John Ruskin e Frederick Crawley,  Bellinzona. Castelgrande. Mura e torri, 1858 c., Dagherrotipo. Courtesy of K & J Jacobson, UK
John Ruskin e Frederick Crawley, Bellinzona. Castelgrande. Mura e torri, 1858 c., Dagherrotipo. Courtesy of K & J Jacobson, UK

La mostra, a cura di Martin Gasser e Sylvie Henguely e coprodotta con Fotostiftung Schweiz, Winterthur e Photo Elysée, Losanna, ospita nelle sezioni iniziali una parte dedicata agli esordi della fotografia e quindi alla dagherrotipia, procedimento fotografico di sviluppo delle immagini su lastra di rame che veniva definito lo “Specchio dotato di memoria”. Dai lavori dei maestri svizzeri di quest’arte come Jean-Gabriel Eynard e l’incisore Johann Baptist Isenring, celebre per i ritratti dagherrotipi a “grandezza naturale”, emerge come, nei suoi primi passi, anche in Svizzera la fotografia fosse ancora fortemente intrecciata con le altre arti, in particolare la pittura, a cui si sostituirà come valida alternativa per ritratti economici.

Ma anche con le arti grafiche, di cui si mette al servizio. Proprio Isenring diffonderà infatti in Svizzera l’utilizzo della fotografia come modello per incisioni, tecnica impiegata anche dalla prima fotografa donna, Franziska Möllinger, nelle sue vedute svizzere pubblicate come litografie dal 1844. Risale invece al 1842 uno dei rari dagherrotipi conosciuti del Ticino, il ritratto di un giovane sconosciuto ed elegantemente vestito – esempio lucente della borghesia in ascesa – realizzato a Lugano.

Grazie allo sguardo esterno, quello dei viaggiatori, comincia a essere immortalata la grandiosità del paesaggio svizzero e delle sue montagne: sono un esempio i dagherrotipi dell’artista inglese John Ruskin, che realizza le prime fotografie del Ticino, o, nel 1849, la prima immagine mai scattata del Cervino.

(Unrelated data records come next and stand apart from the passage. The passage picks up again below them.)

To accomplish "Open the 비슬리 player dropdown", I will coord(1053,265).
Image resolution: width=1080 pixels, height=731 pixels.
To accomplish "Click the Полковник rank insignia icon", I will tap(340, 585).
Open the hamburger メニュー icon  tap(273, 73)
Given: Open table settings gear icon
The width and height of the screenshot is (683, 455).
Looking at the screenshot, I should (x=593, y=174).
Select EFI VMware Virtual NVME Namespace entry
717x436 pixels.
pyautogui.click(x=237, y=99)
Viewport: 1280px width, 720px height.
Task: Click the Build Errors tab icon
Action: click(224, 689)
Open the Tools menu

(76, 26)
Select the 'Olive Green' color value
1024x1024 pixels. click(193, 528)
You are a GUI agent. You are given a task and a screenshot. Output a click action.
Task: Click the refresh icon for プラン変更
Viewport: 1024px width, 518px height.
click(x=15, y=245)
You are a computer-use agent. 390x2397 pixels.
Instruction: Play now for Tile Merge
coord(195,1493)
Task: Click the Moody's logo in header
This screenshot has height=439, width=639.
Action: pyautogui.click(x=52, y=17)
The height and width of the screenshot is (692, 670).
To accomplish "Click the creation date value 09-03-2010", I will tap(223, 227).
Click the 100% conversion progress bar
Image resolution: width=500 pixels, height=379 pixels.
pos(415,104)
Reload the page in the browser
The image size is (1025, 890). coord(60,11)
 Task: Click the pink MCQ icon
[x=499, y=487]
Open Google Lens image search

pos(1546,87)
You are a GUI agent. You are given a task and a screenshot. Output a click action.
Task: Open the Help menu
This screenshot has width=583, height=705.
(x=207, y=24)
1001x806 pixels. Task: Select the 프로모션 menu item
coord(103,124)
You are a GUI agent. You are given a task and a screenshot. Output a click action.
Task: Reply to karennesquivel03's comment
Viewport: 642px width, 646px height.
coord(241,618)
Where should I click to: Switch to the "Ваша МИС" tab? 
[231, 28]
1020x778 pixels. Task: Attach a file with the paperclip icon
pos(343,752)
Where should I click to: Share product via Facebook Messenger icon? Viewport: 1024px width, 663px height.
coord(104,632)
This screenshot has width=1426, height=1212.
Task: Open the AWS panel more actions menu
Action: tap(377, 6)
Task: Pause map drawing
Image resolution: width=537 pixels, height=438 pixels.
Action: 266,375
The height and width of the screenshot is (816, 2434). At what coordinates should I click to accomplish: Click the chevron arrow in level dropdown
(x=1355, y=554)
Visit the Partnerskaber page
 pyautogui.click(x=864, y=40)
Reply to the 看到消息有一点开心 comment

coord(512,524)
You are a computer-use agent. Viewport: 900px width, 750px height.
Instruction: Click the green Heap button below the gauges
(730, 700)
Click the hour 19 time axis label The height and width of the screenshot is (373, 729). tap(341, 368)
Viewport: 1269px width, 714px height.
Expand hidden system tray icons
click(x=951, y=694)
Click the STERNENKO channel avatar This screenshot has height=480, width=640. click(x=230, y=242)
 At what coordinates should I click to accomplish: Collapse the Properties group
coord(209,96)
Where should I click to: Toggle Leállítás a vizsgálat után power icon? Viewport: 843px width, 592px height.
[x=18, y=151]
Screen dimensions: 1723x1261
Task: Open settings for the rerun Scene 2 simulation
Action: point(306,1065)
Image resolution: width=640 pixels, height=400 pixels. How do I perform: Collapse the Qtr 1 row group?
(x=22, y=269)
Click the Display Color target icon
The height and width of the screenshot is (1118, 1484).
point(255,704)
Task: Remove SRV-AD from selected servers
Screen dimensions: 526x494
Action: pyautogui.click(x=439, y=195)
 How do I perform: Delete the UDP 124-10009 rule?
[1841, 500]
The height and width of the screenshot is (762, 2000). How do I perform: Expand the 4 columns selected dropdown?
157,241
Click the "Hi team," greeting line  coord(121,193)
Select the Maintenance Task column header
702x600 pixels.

Di lì a breve, la fotografia si rivelerà un veicolo potentissimo per la pubblicità turistica, processo favorito dallo sviluppo delle infrastrutture di trasporto svizzere, che va di pari passo con la semplificazione del processo fotografico (grazie all’uso dei negativi in vetro e stampe all’albumina). Nascono così motivi popolari e “mete” turistiche, come la cascata di Staubbach nella valle di Lauterbrunnen, immortalata da Francis Frith o il fiume Rodano di Adolphe Braun, che cattura le infinite distese del ghiacciaio attraversato da un gruppo di scalatori, tra cui anche una donna.

In un’ampia sezione alla fine del percorso della mostra è evidenziato anche il ruolo della fotografia, dalla fine degli anni ’60 dell’Ottocento, nel documentare la scienza, la medicina, gli sviluppi tecnici e lo sviluppo urbano ed idraulico del territorio svizzero.